Why This Matters for Security Teams
Passkeys and FIDO2 are often sold as a simple phishing fix, but that framing is too narrow for enterprise identity. They are really part of an assurance model: how the organisation proves a user, device, and session are trustworthy at each step. If security teams focus only on login, they can leave recovery, device change, step-up authentication, and privileged actions exposed to weaker trust paths. NIST’s NIST SP 800-63 Digital Identity Guidelines treat authenticator strength as only one part of identity assurance, not the whole control.
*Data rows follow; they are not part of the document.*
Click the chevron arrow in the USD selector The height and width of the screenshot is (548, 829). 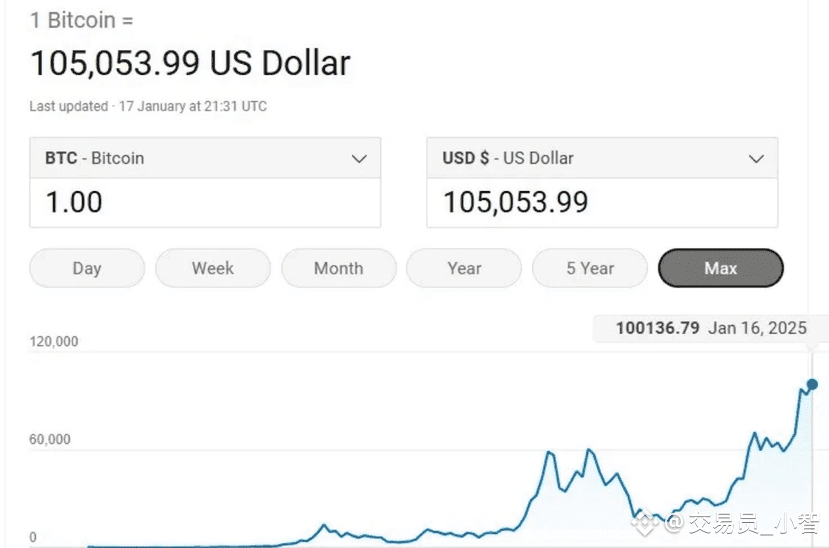(756, 158)
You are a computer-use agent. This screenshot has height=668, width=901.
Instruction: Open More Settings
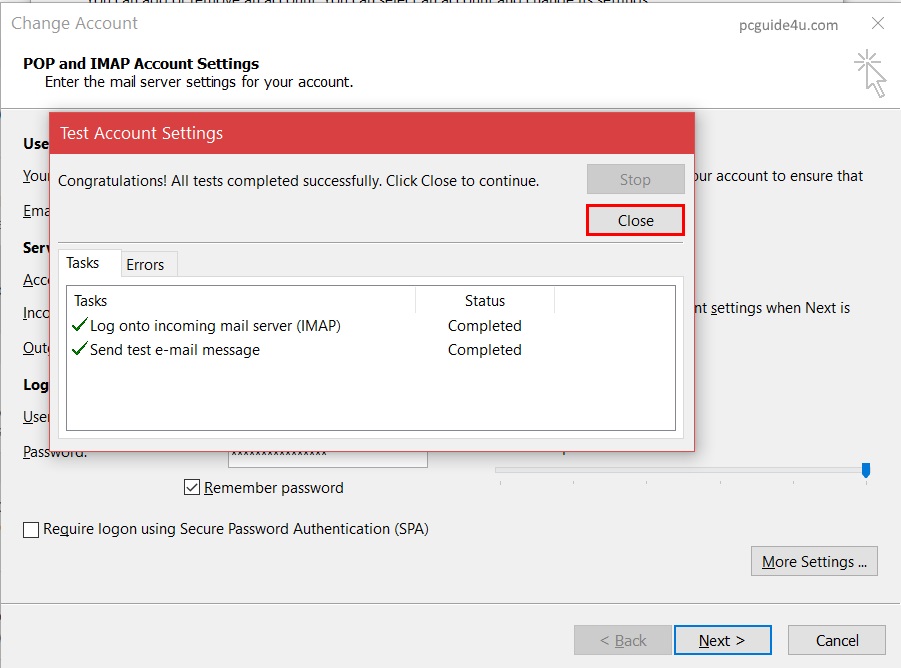[x=813, y=562]
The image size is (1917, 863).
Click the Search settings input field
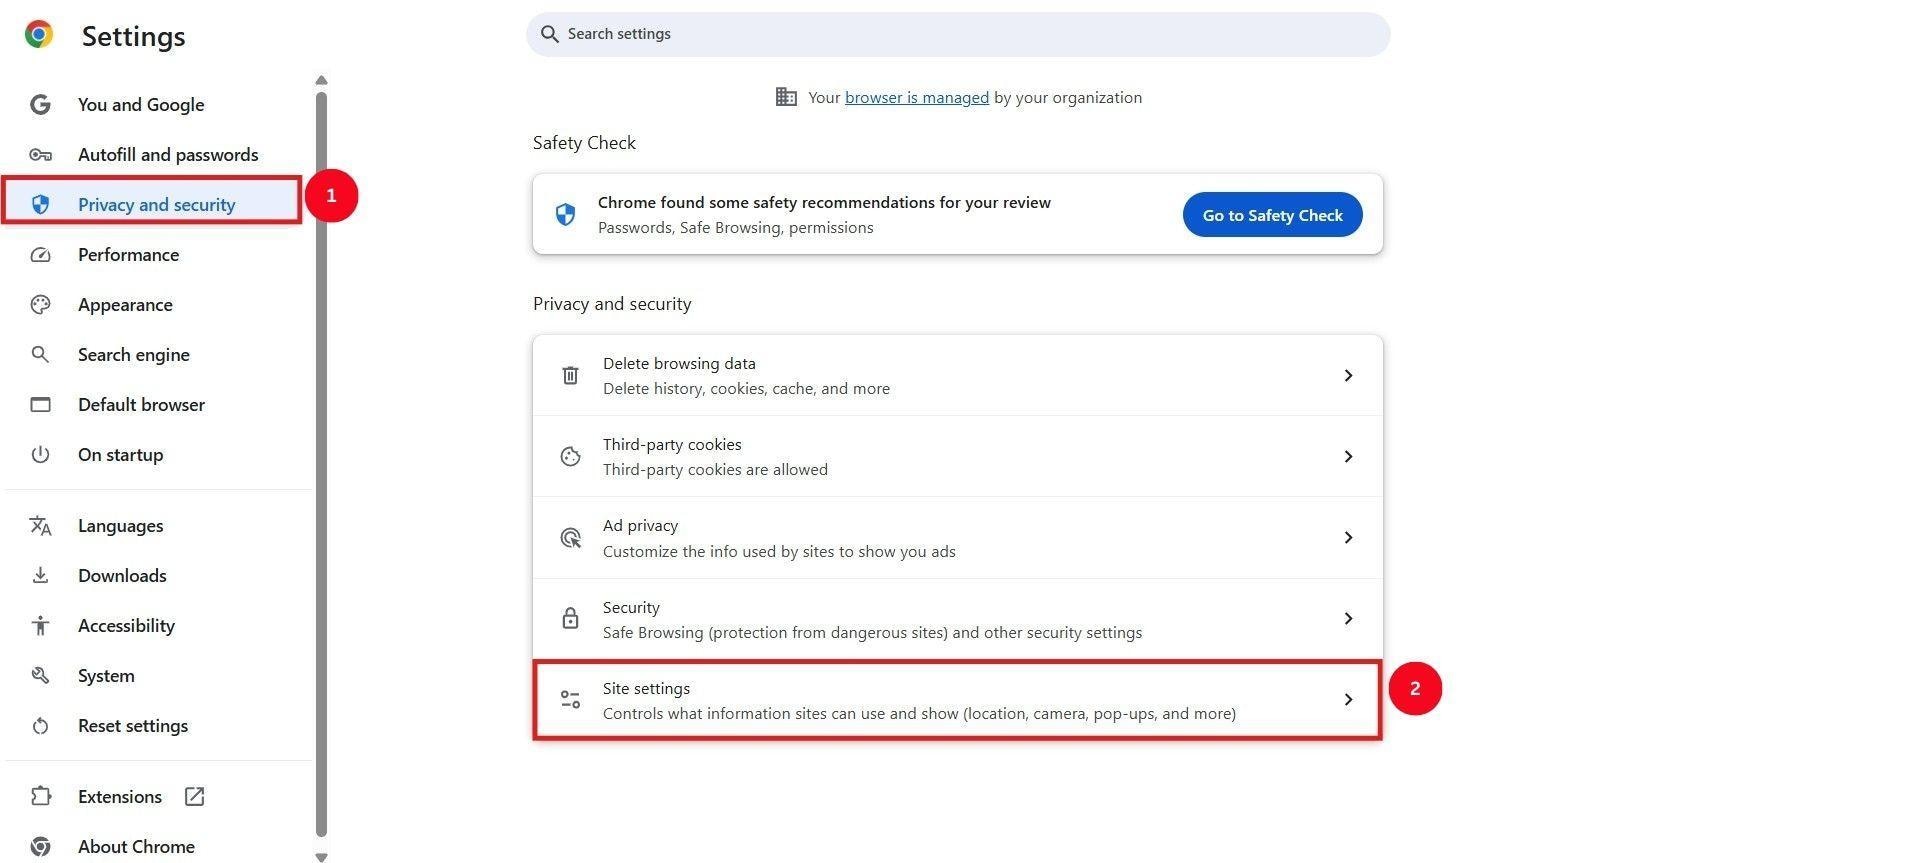pyautogui.click(x=957, y=33)
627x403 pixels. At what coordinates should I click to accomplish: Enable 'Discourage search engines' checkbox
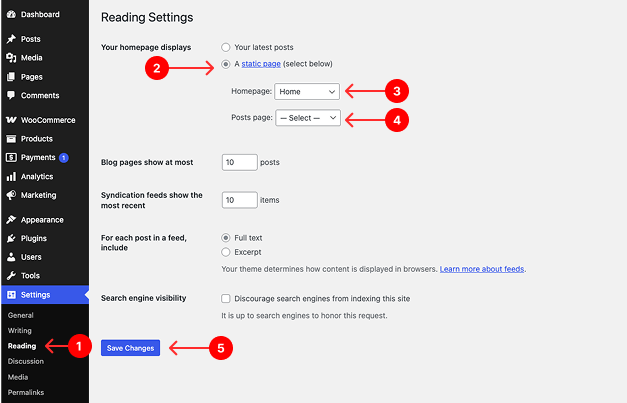pos(226,298)
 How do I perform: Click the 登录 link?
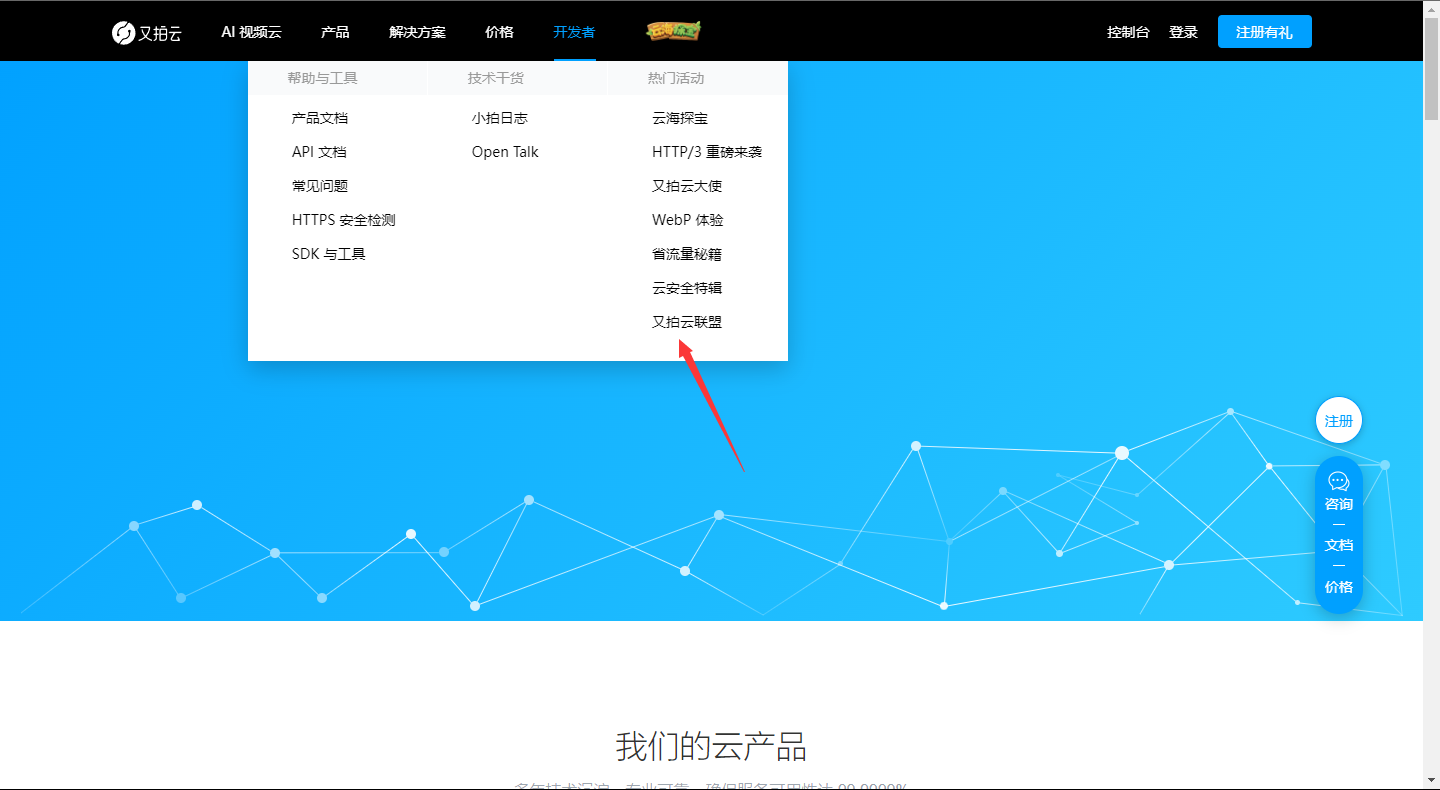point(1183,31)
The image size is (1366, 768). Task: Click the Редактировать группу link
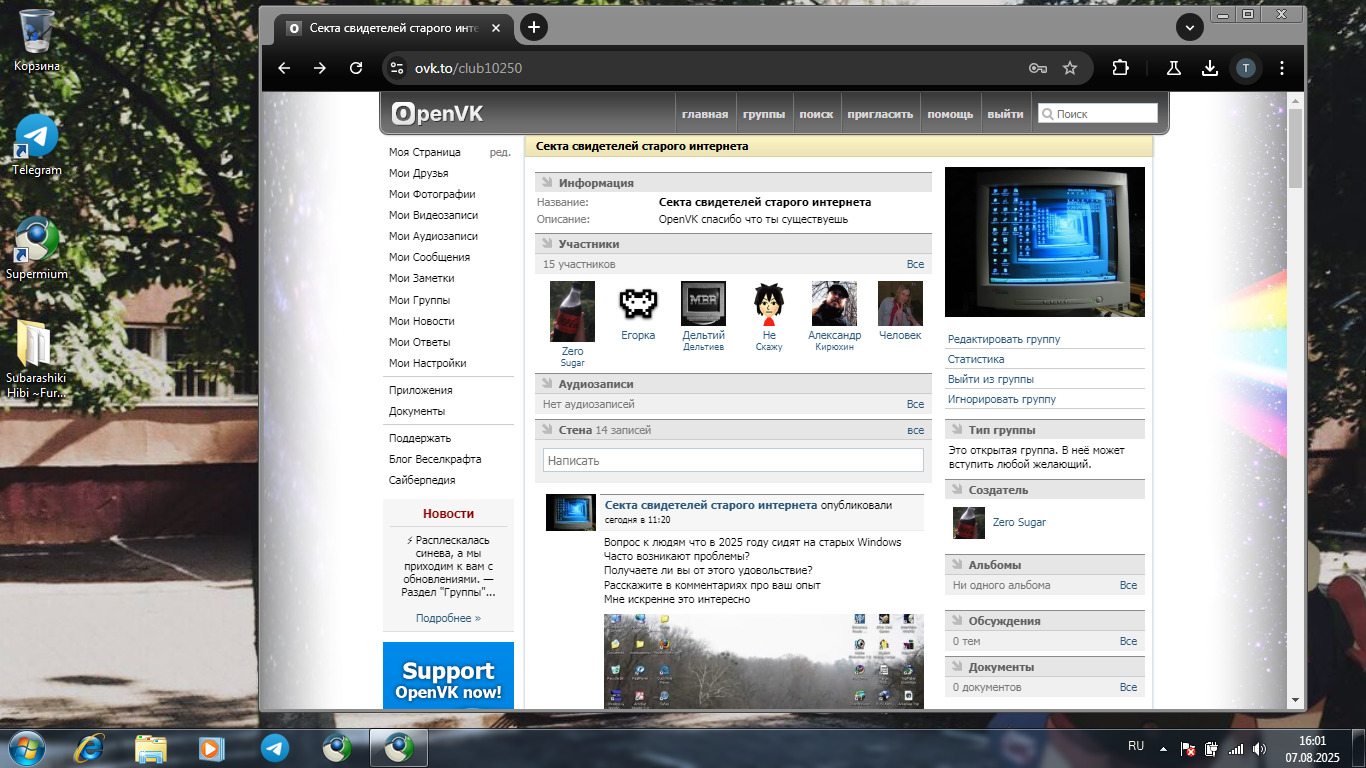point(1004,339)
This matters because attackers rarely stop at the first checkpoint. They target help desks, account recovery, or fallback MFA to recreate access where passkeys are absent or inconsistently enforced. That same pattern appears in broader identity security research from Ultimate Guide to NHIs, which shows how weak lifecycle controls and over-permissive access turn a strong credential into a fragile control plane. In practice, many security teams discover the gap only after a recovery workflow or privileged exception has already been abused.
How It Works in Practice
FIDO2 gives strong cryptographic proof of possession, and passkeys improve usability by reducing password dependence. The real implementation question is whether the enterprise extends that strength across enrollment, recovery, and admin workflows. A passkey cannot compensate for weak identity proofing during registration, broad self-service recovery, or inconsistent step-up checks for sensitive actions. That is why current guidance suggests treating FIDO2 as one layer in a full identity assurance journey, not as a universal replacement for every authentication and authorisation decision.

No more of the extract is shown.